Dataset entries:

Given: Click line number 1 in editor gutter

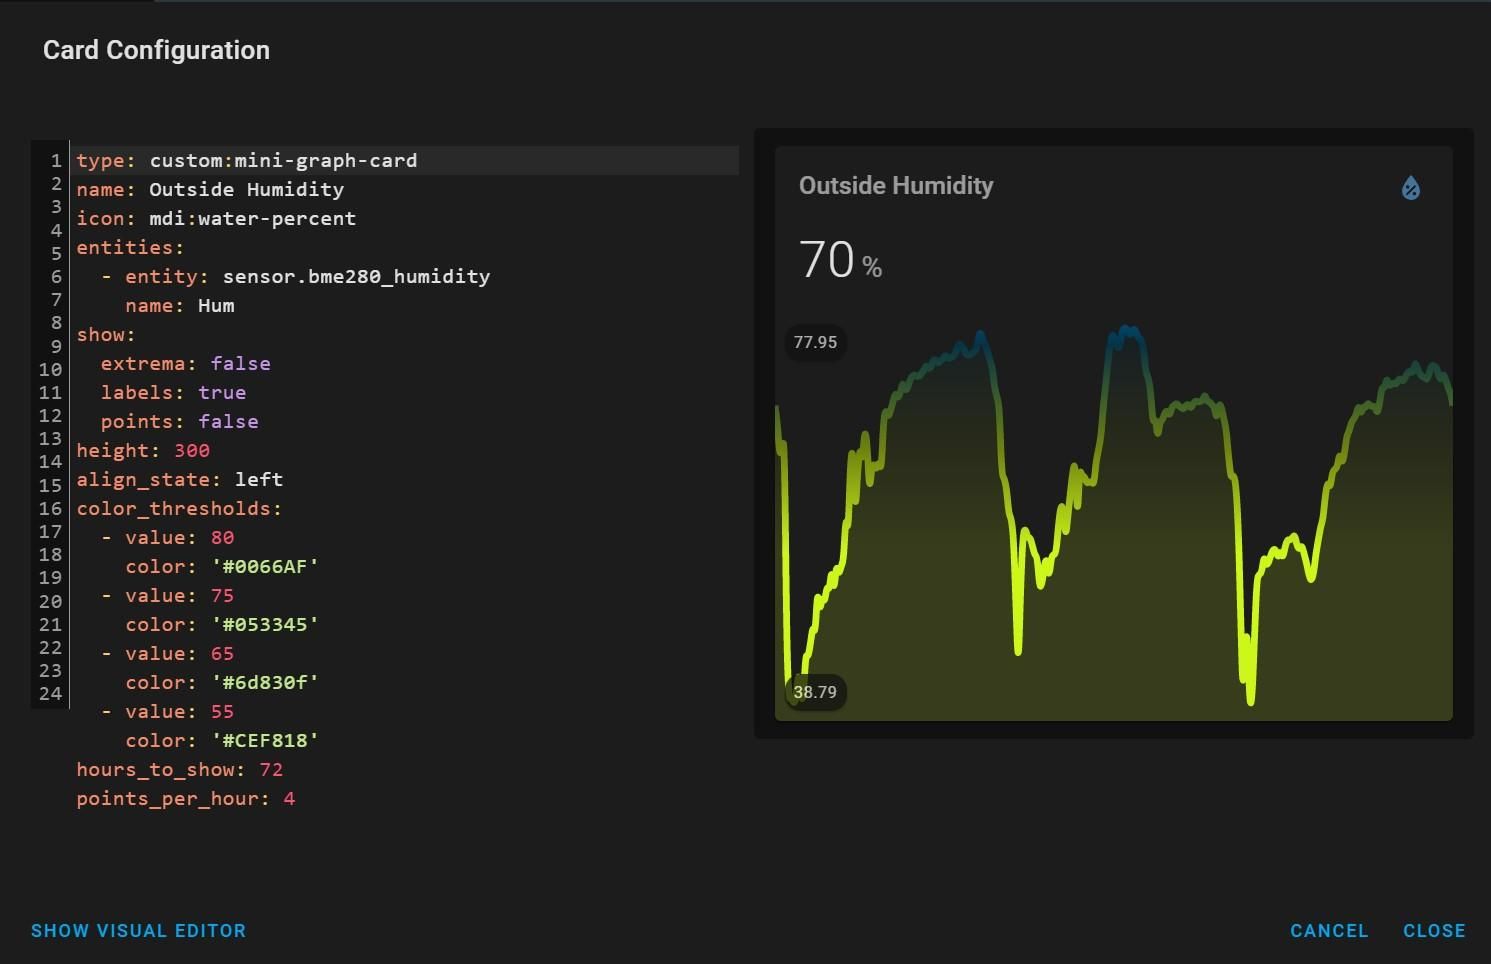Looking at the screenshot, I should click(56, 160).
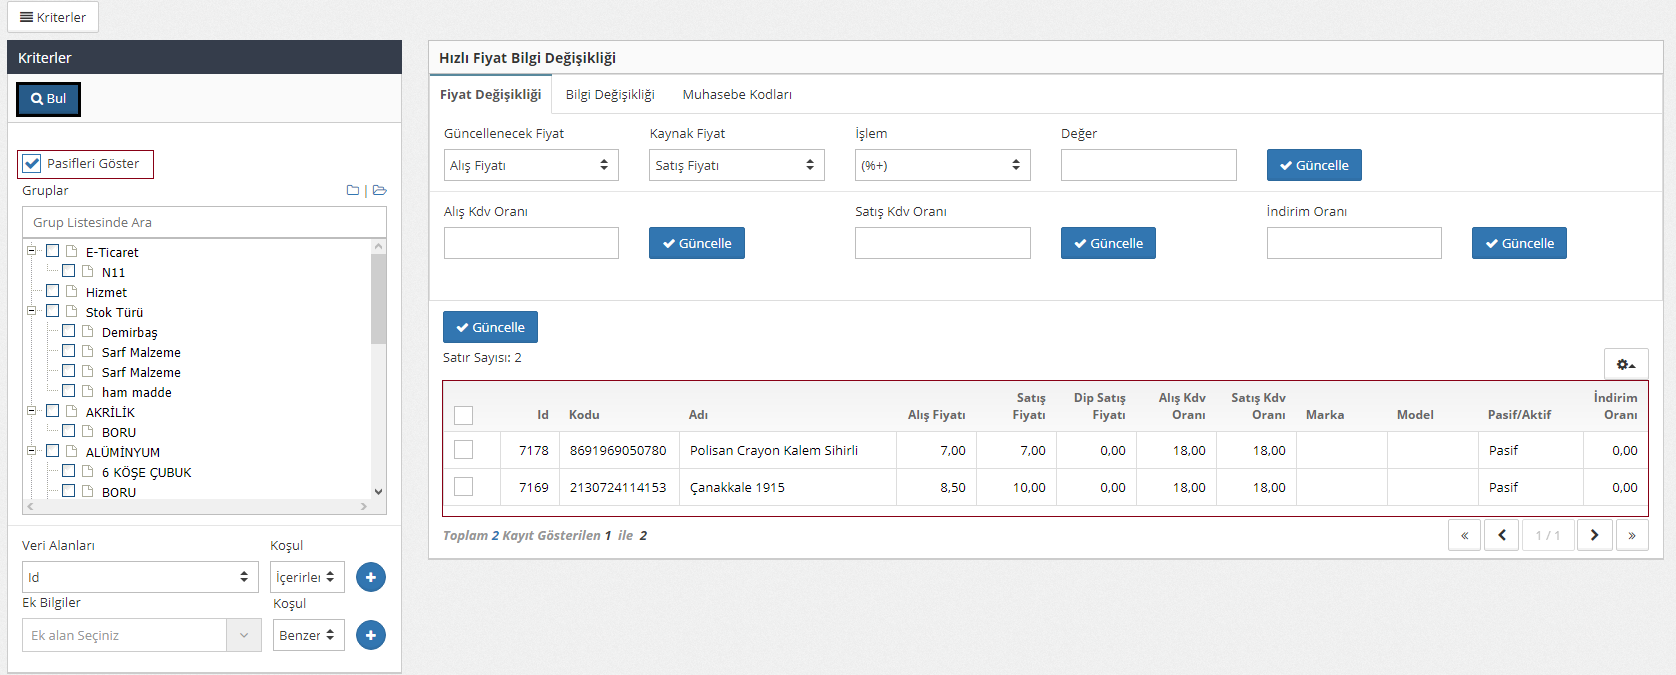Click the gear settings icon above the table
This screenshot has height=675, width=1676.
point(1625,364)

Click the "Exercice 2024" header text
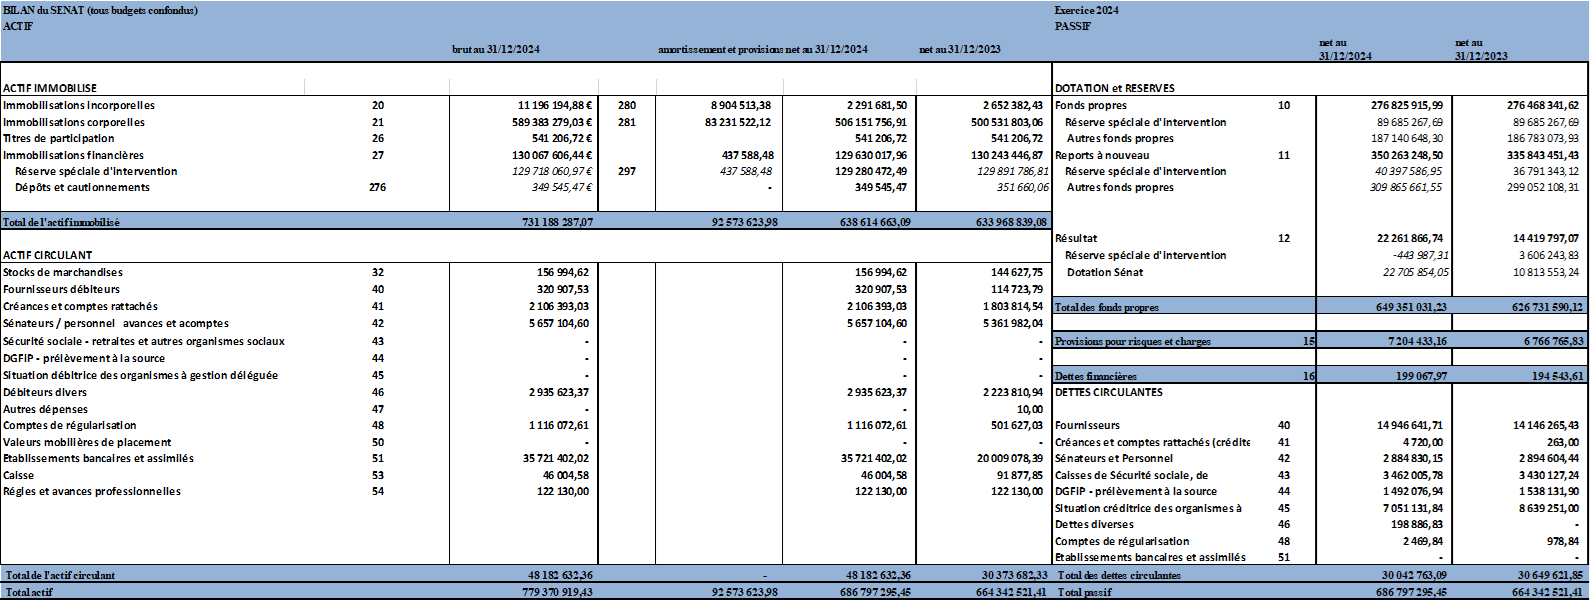[x=1086, y=10]
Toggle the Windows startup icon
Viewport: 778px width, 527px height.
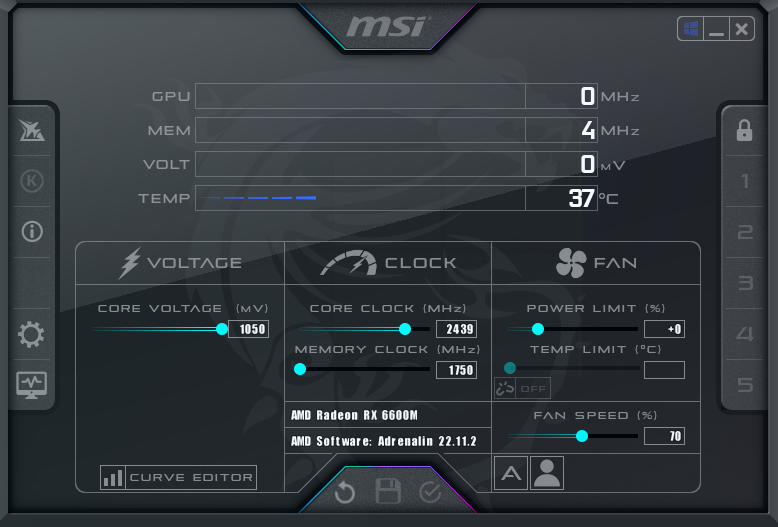(x=691, y=29)
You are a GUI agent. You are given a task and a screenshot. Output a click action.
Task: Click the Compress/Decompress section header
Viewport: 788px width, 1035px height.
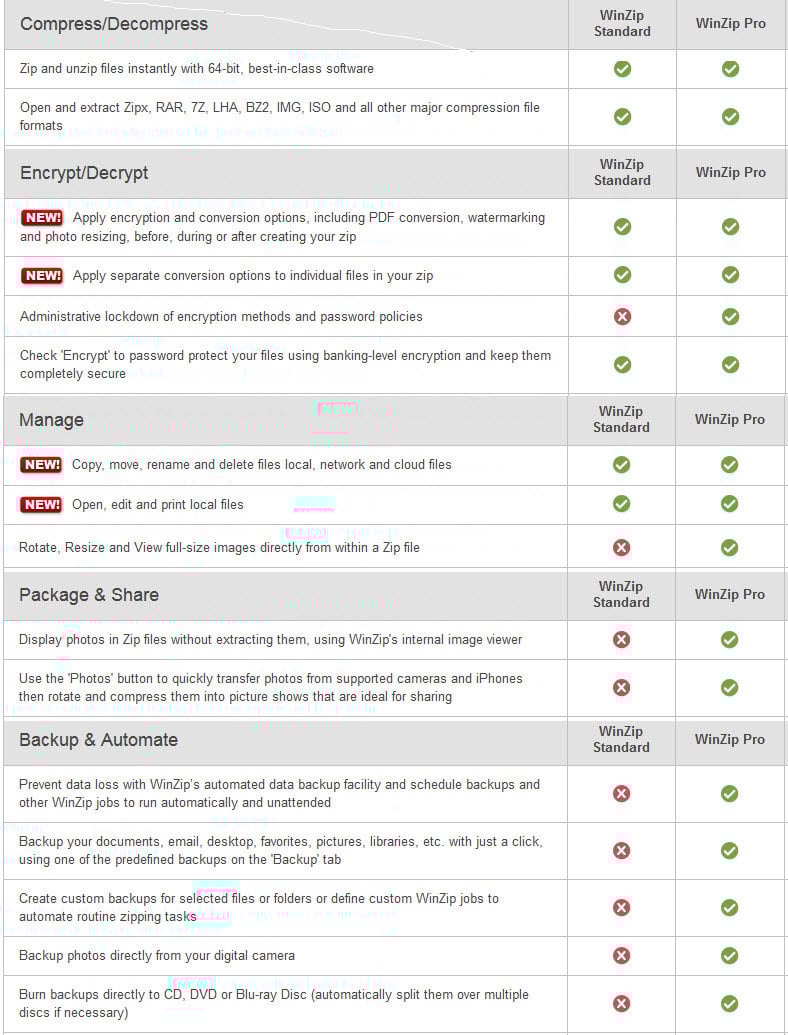click(114, 24)
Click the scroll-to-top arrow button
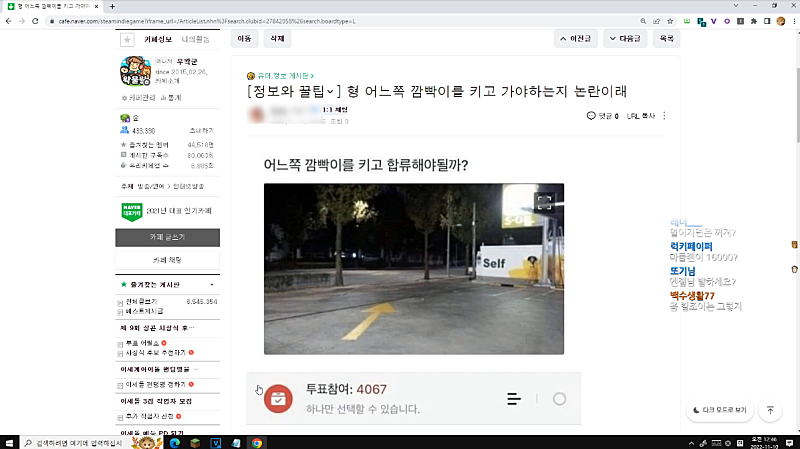This screenshot has width=800, height=449. (x=770, y=410)
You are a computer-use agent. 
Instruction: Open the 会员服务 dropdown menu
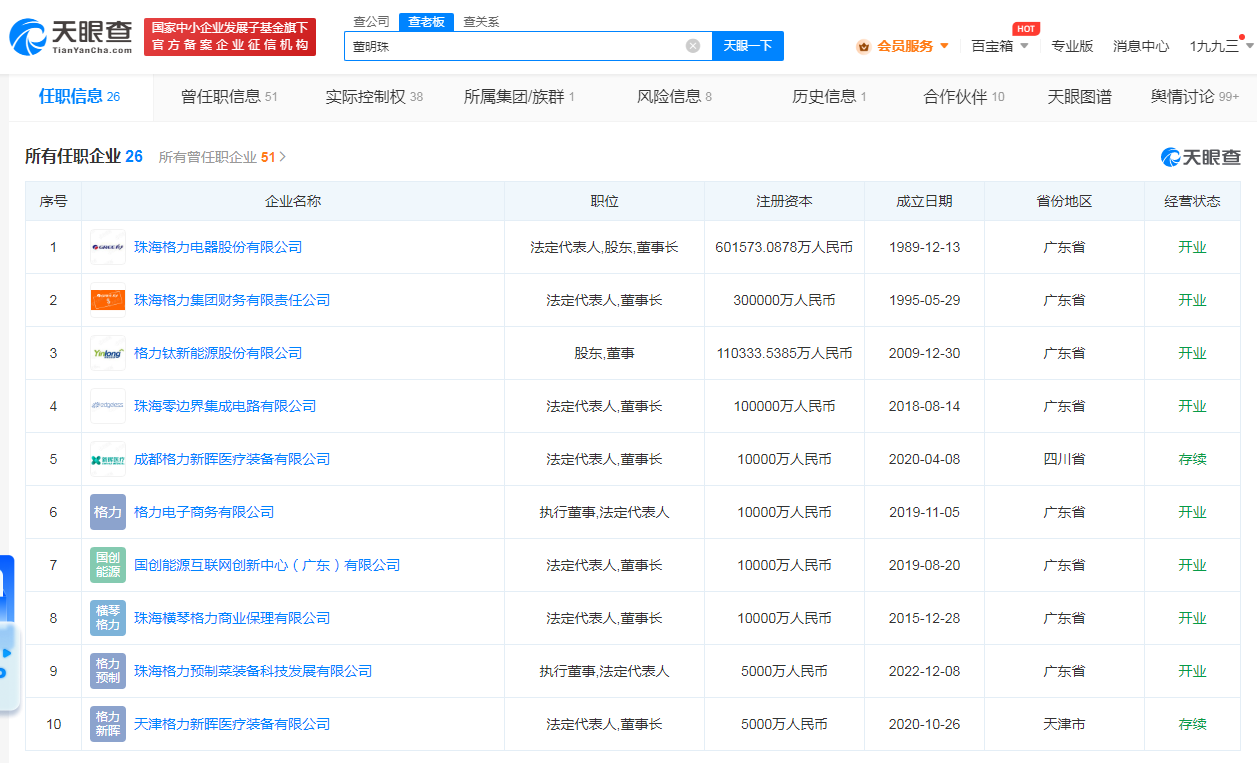(x=903, y=46)
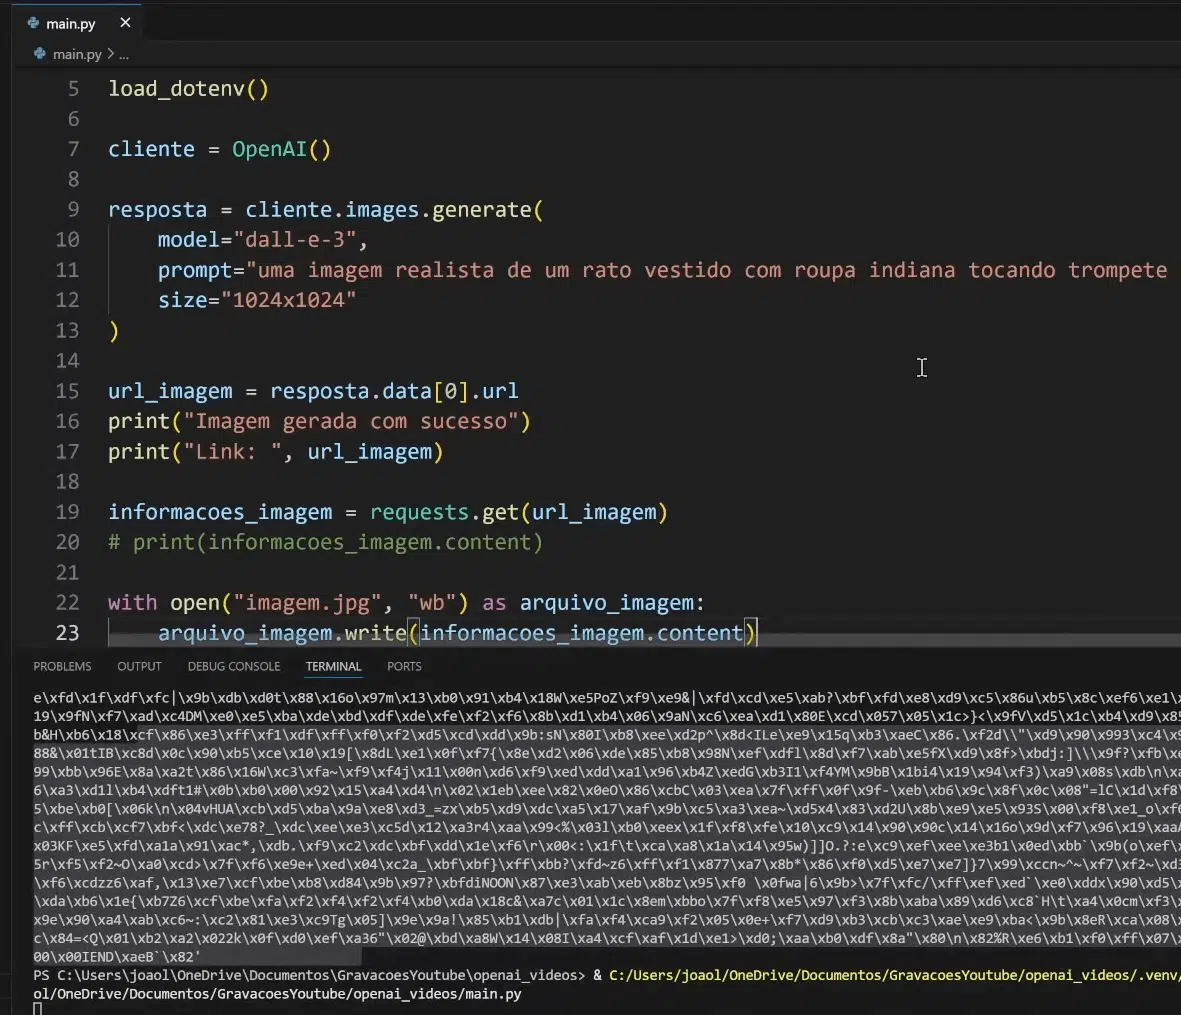The width and height of the screenshot is (1181, 1015).
Task: Click main.py in the breadcrumb path
Action: (77, 54)
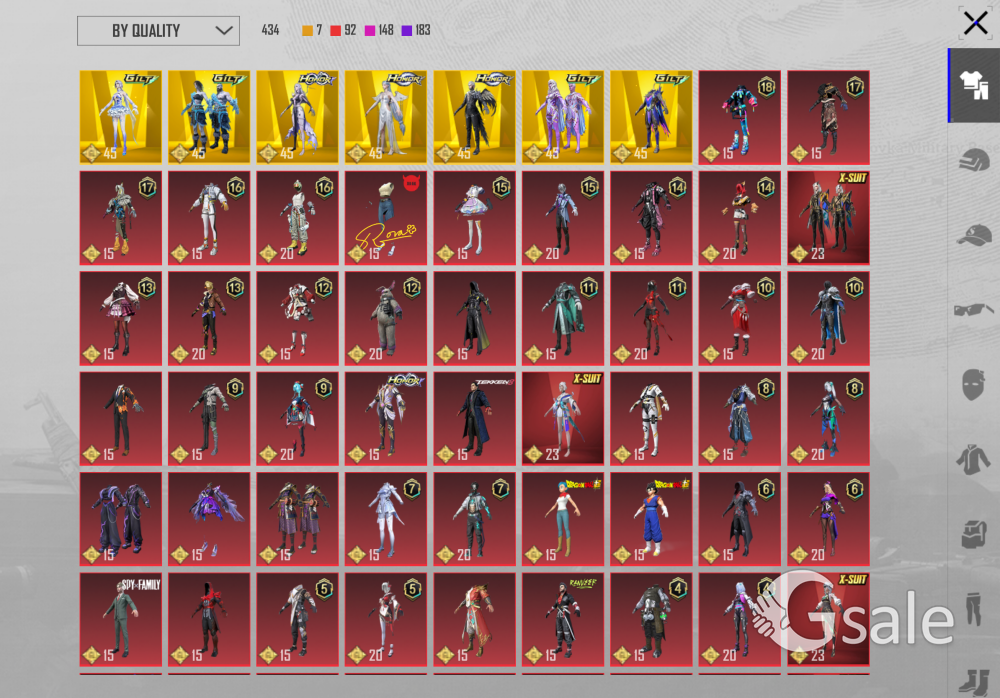Click the purple quality color square
Screen dimensions: 1000x698
(x=406, y=31)
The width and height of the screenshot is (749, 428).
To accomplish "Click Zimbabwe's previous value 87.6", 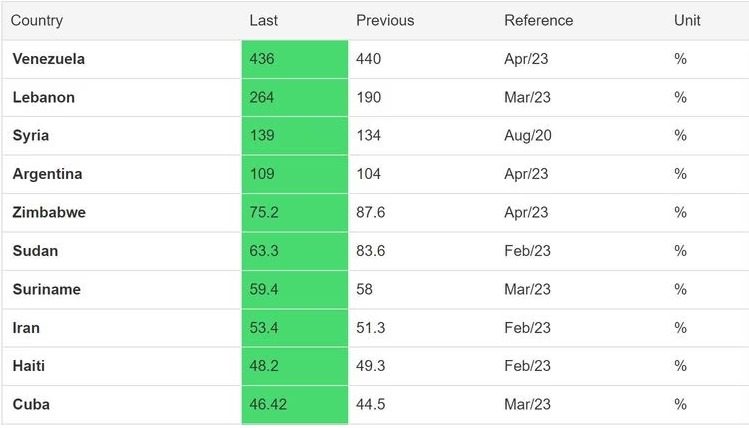I will coord(370,212).
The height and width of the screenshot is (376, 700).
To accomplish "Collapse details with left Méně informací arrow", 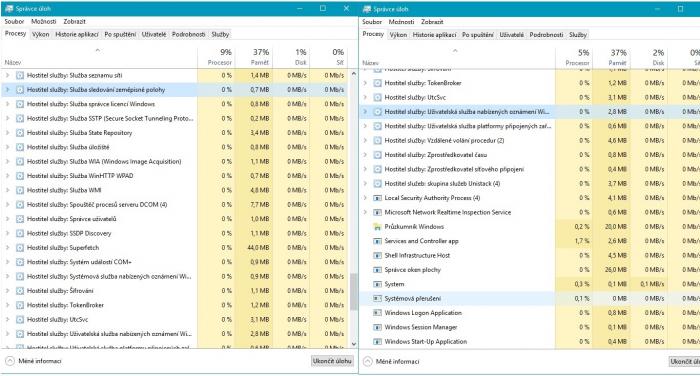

» **TASK BRIEF**: Count the lines in the entries above where the string "agent" shows up, and give that number only.

» **TASK RESULT**: 2